Shortly after her father was taken, her mother, four siblings and herself were shipped off to the livestock barns at Hastings Park in Vancouver.
“As you’re progressing toward the building, you could smell the urine and feces. And we were told that we had to go and live there,” she recalls.
There was no toilet, no shower, no privacy. Internees were fed food so poor that many suffered bouts of diarrhea and food poisoning.
After two months, Kitagawa and her family were packed onto a train bound for Greenwood, B.C. It was there they learned their father was at a work camp in Yellowhead Pass. They were told they could be reunited if they agreed to work on a sugar beet farm in Alberta.
“So of course, we wanted to reunite the family, so we agreed to go to Magrath, Alberta, because that’s where my grandparents were shipped,” Kitagawa said.
The family was whole again, after four months of separation, but conditions in Magrath were deplorable.
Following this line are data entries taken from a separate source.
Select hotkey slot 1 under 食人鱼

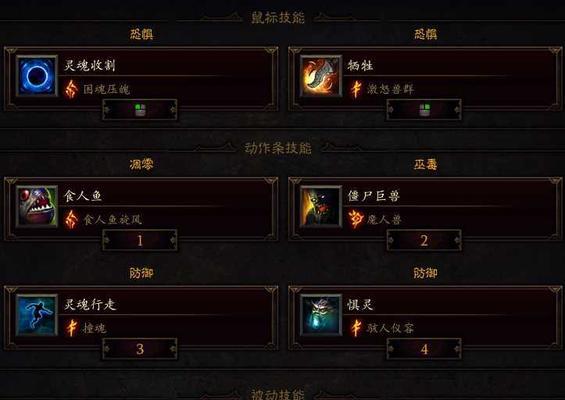click(x=140, y=240)
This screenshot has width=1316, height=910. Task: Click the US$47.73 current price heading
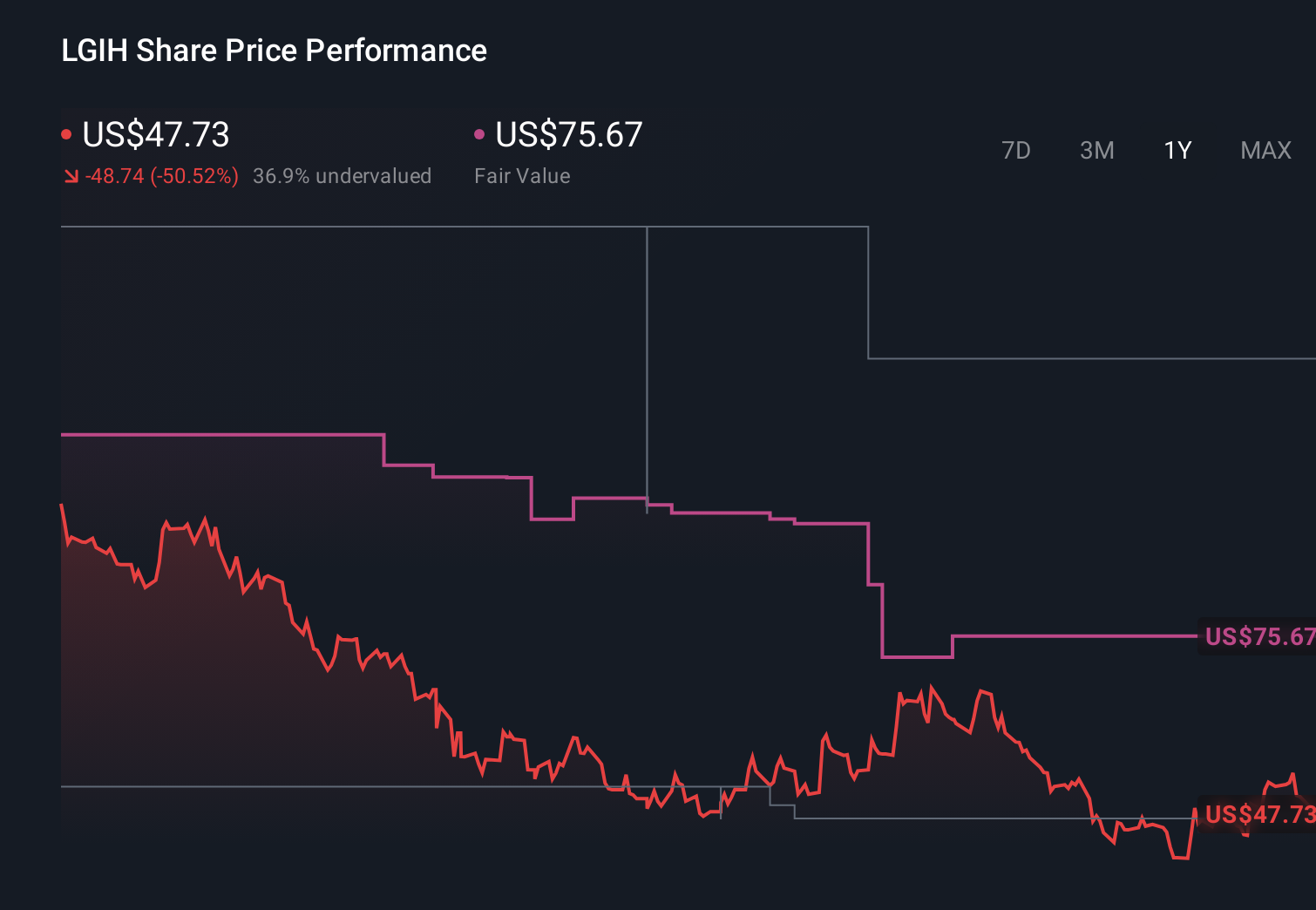(x=155, y=135)
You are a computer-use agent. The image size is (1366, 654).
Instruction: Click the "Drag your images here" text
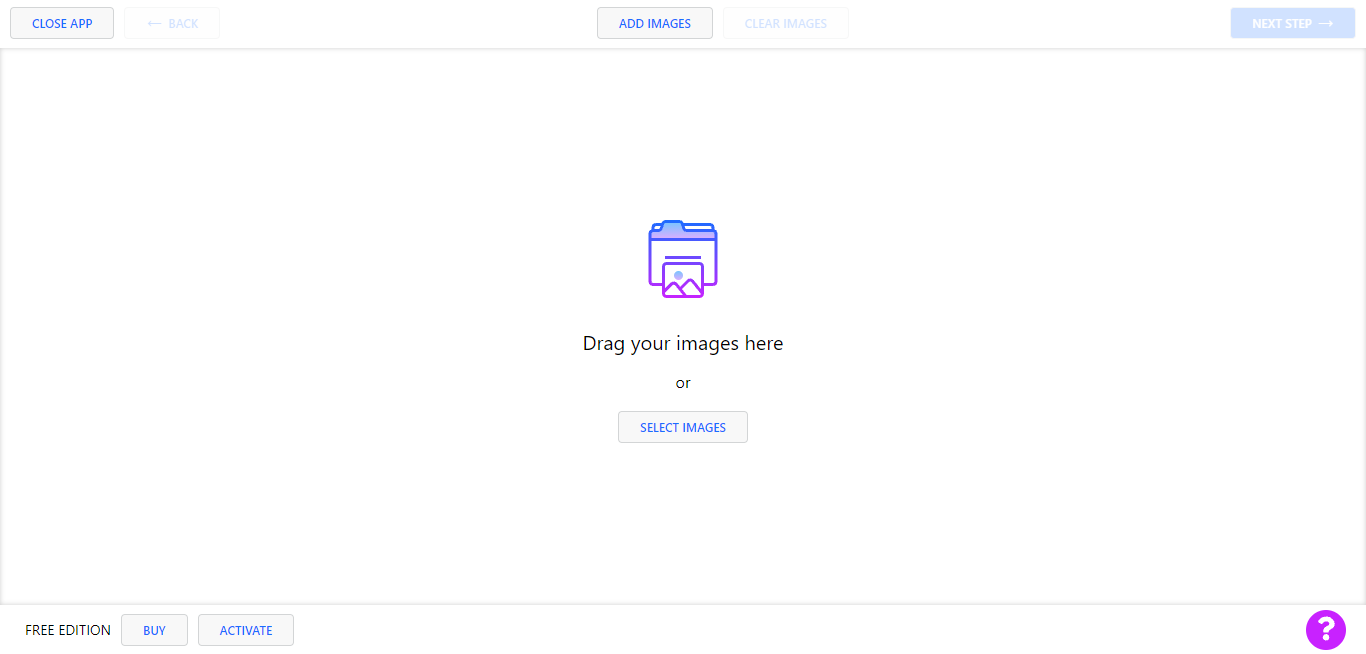pyautogui.click(x=683, y=343)
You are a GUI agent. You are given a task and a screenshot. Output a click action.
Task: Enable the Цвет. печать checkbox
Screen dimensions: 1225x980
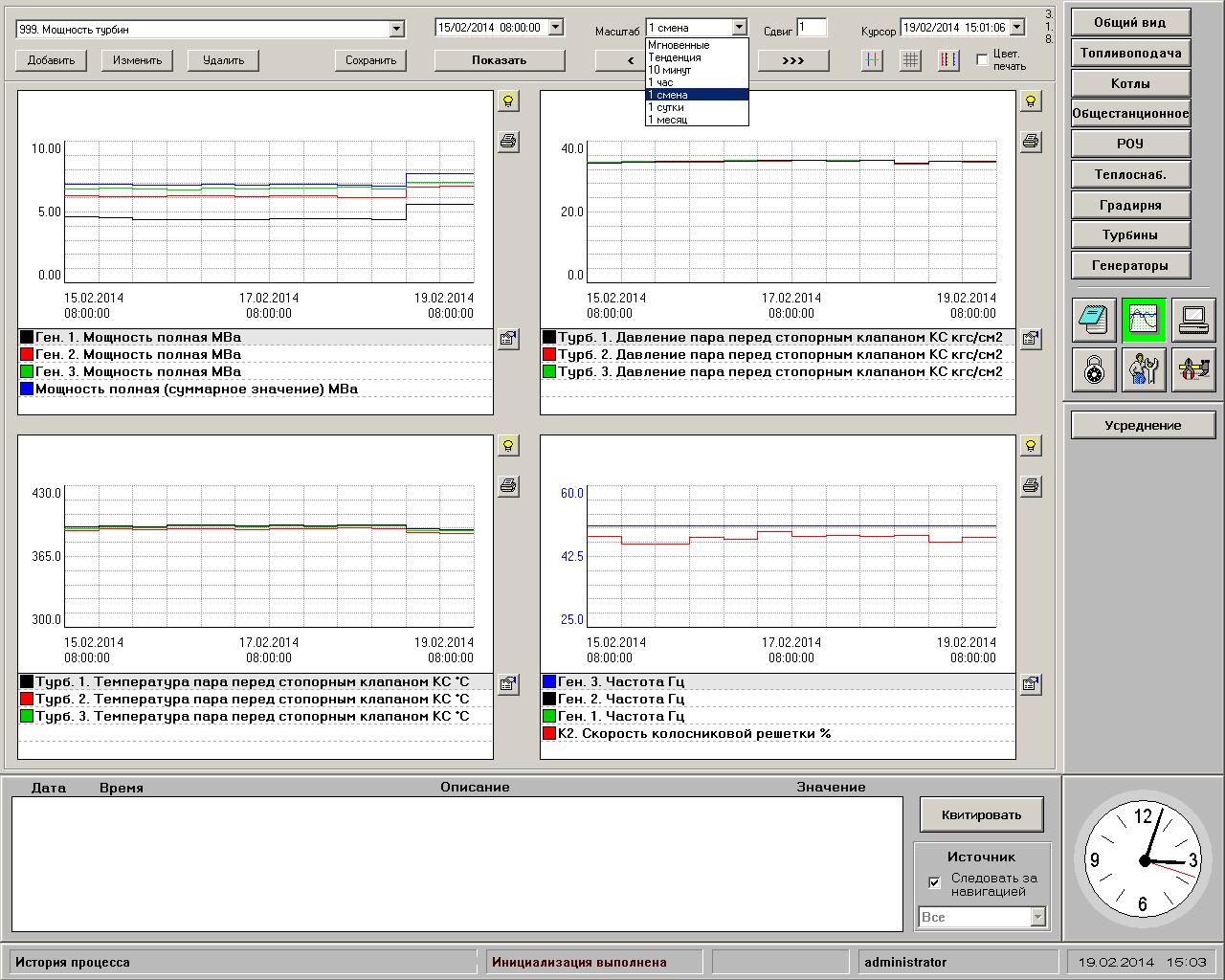tap(982, 60)
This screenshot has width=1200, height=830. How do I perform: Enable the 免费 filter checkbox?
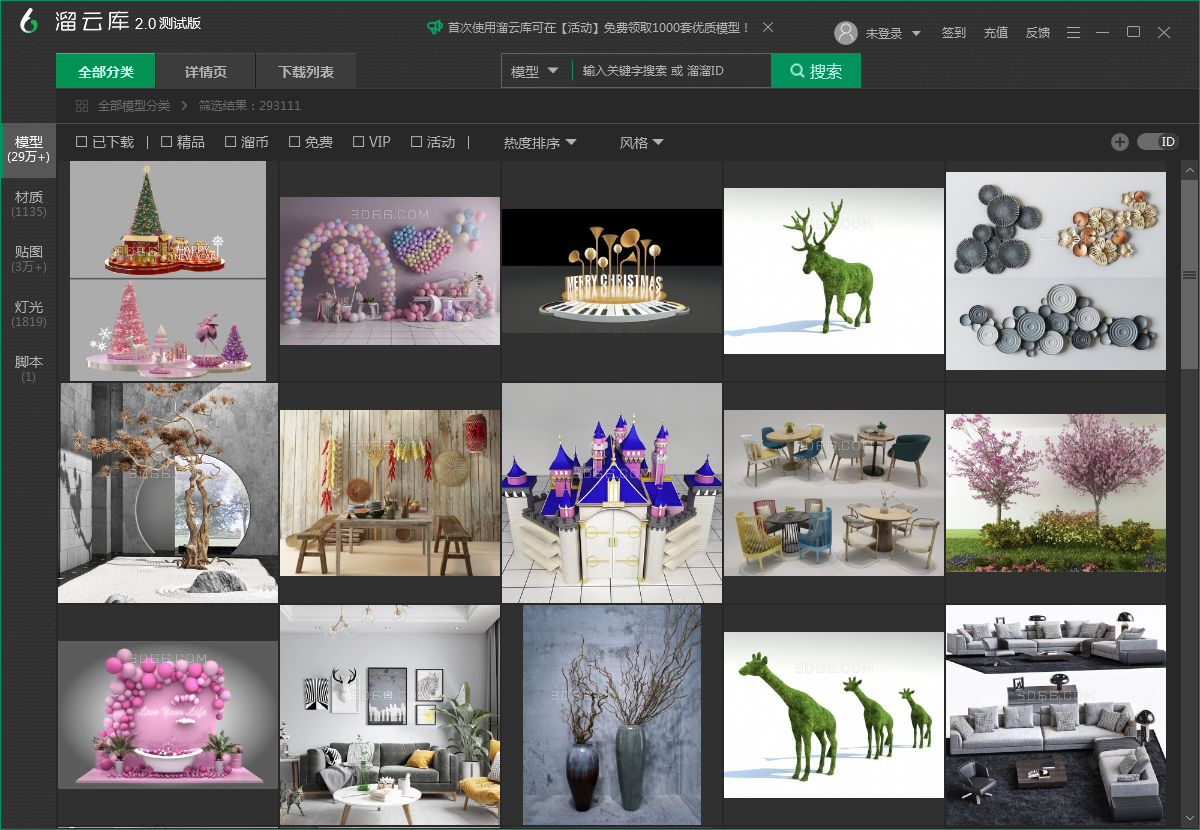coord(294,142)
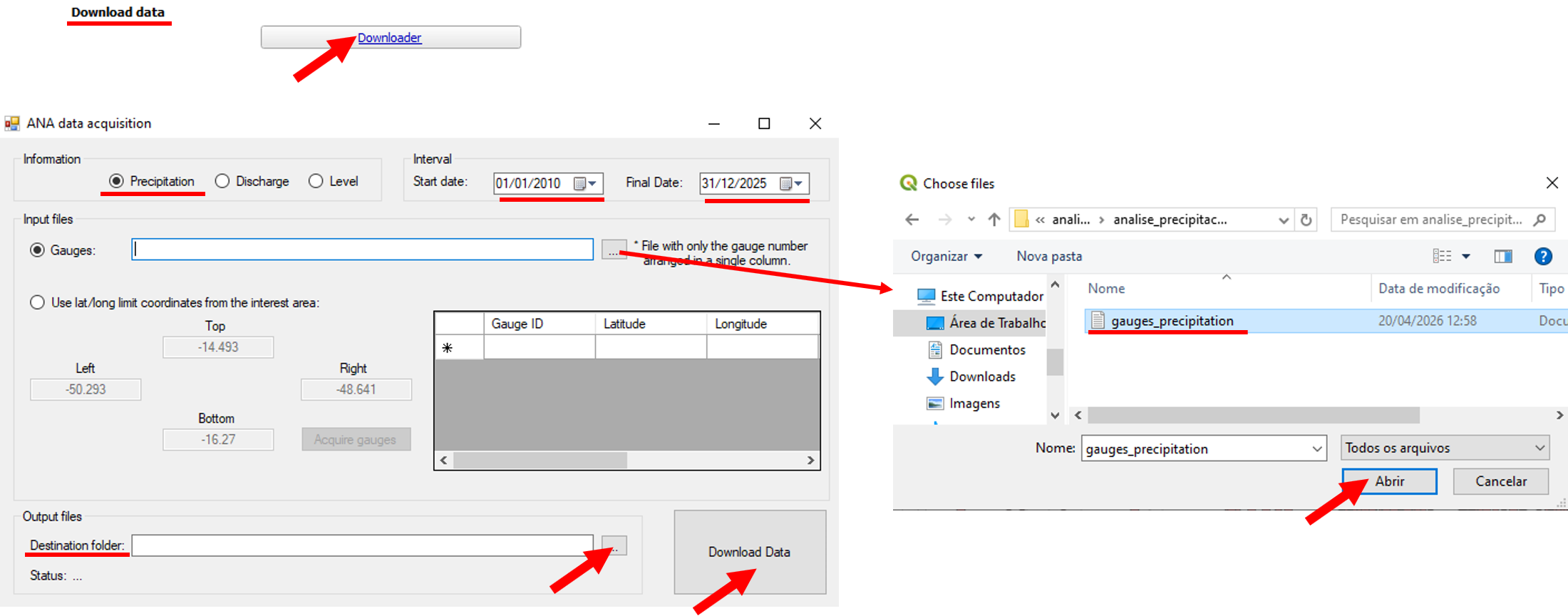Choose the lat/long limit coordinates option

[37, 302]
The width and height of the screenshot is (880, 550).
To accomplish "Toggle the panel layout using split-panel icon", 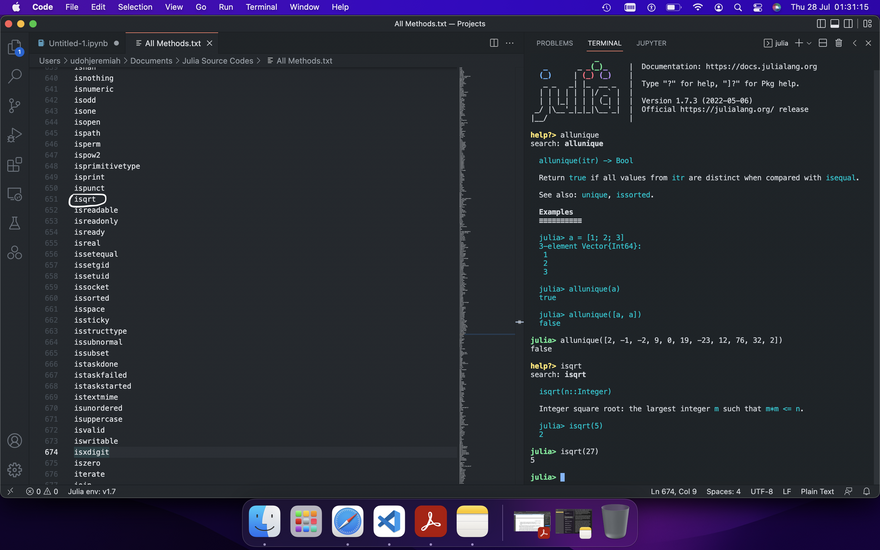I will (822, 43).
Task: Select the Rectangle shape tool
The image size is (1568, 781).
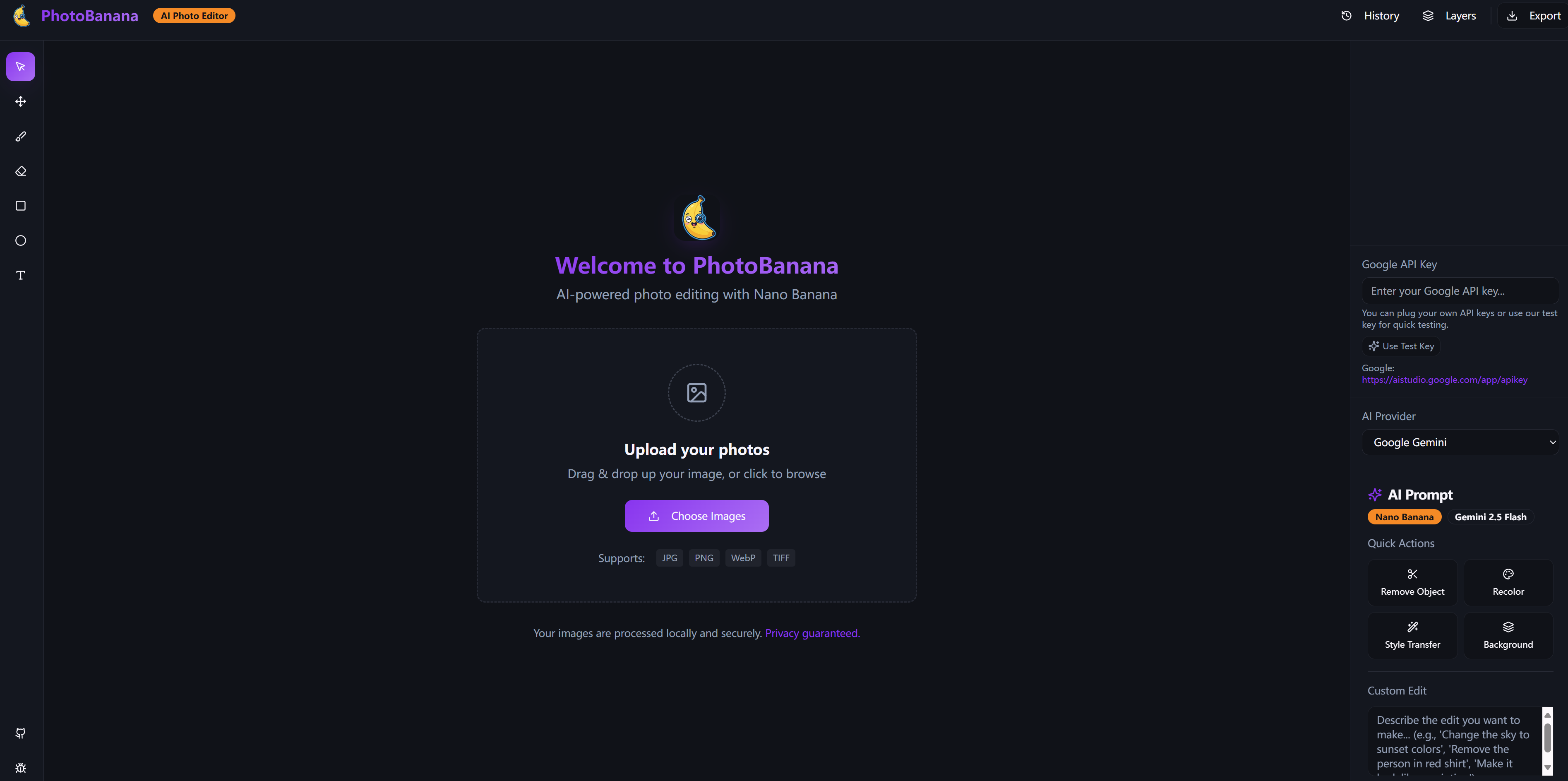Action: point(21,206)
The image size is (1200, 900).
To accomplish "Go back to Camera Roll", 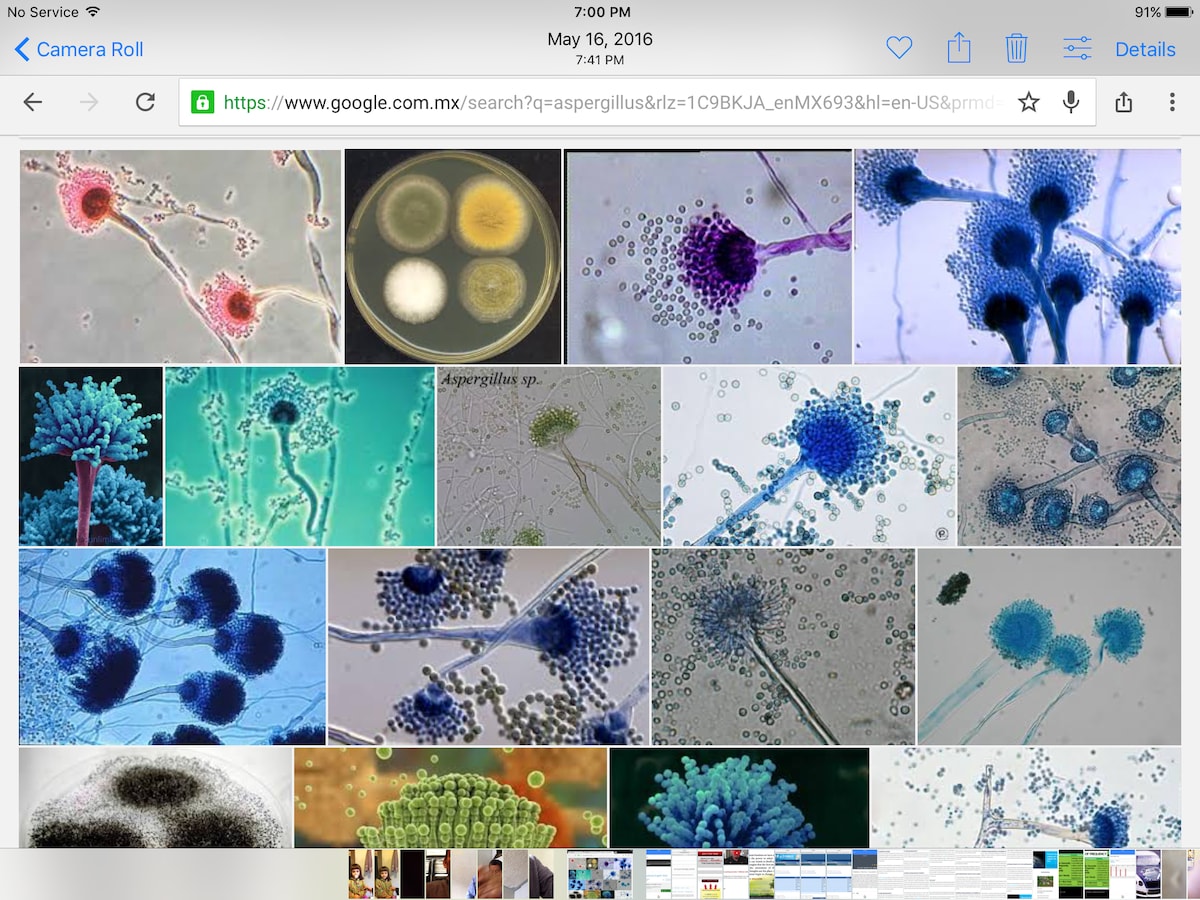I will 79,49.
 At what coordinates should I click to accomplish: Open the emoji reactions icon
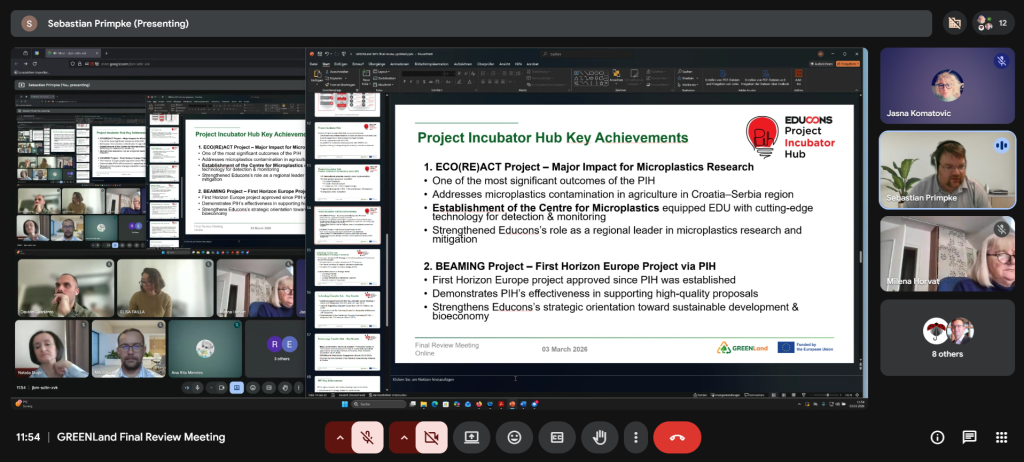[x=514, y=437]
The two parents and five children lived in a fly-infested shack next to a pig pen and drank water from the same pond as the cattle.
The family was shuffled around several times after this, eventually ending up in Roseberry, B.C. where, during the frigid winter months, their bedding would freeze to the walls overnight.
It was here they got word that their agricultural property on Salt Spring had been sold without consent.
“It was sold for almost a pittance,” Kitagawa said. “We had no power to do anything.”
Unwelcome return
When the war ended in 1945, the interned Japanese were not welcome to return to their homes on the B.C. coast.
“They (government) gave my parents a choice, which I would call an ultimatum. Go east of the Rockies or be repatriated to Japan.”
Determined to return to Salt Spring, but lacking money, the family ended up running a restaurant in Cardston, Alberta for five years.
On her mother’s 50th birthday, they went back to their Gulf Island home. But they were met with an icy reception. Residents did not want them as neighbours; the Anglican church—where Kitagawa and her siblings had been baptized—banned them from the congregation; and the local RCMP made it clear police services did not apply to them.
“And that was frightening, because who was going to protect us?”
Her parents managed to secure some scrub land with their savings and start a farm from scratch.
“They were determined that they’re going to succeed and send all their children to university because education was so important to them,” Kitagawa said.
She eventually earned her bachelors degree from the University of Toronto and her teaching degree from UBC. She taught high school in Vancouver and Delta, married, had two children and built a house in Tsawwassen 42 years ago.
Seeking justice
The honorary degrees campaign is not the first project Kitagawa has undertaken and it won’t be the last.
A member of the Greater Vancouver Japanese Canadian Citizens’ Association human rights committee, Kitagawa was also instrumental in changing the name of a 19-storey Canadian federal government office building in downtown Vancouver in 2007. It was originally named in honour of former Cabinet Minister Howard Charles Green. But the Japanese-Canadian community raised concern about Green’s racist attitude during the internment years, and the government renamed the building after Douglas Jung, the first Chinese-Canadian member of Parliament.
Currently, members of the JCCA are lobbying the Vancouver Parks Board to create a memorial at Hastings Park “so that people know that once upon a time human beings were incarcerated in the agricultural barns,” Kitagawa said.
“It wasn’t fun and games like it is now. It was a terrible, terrible experience.”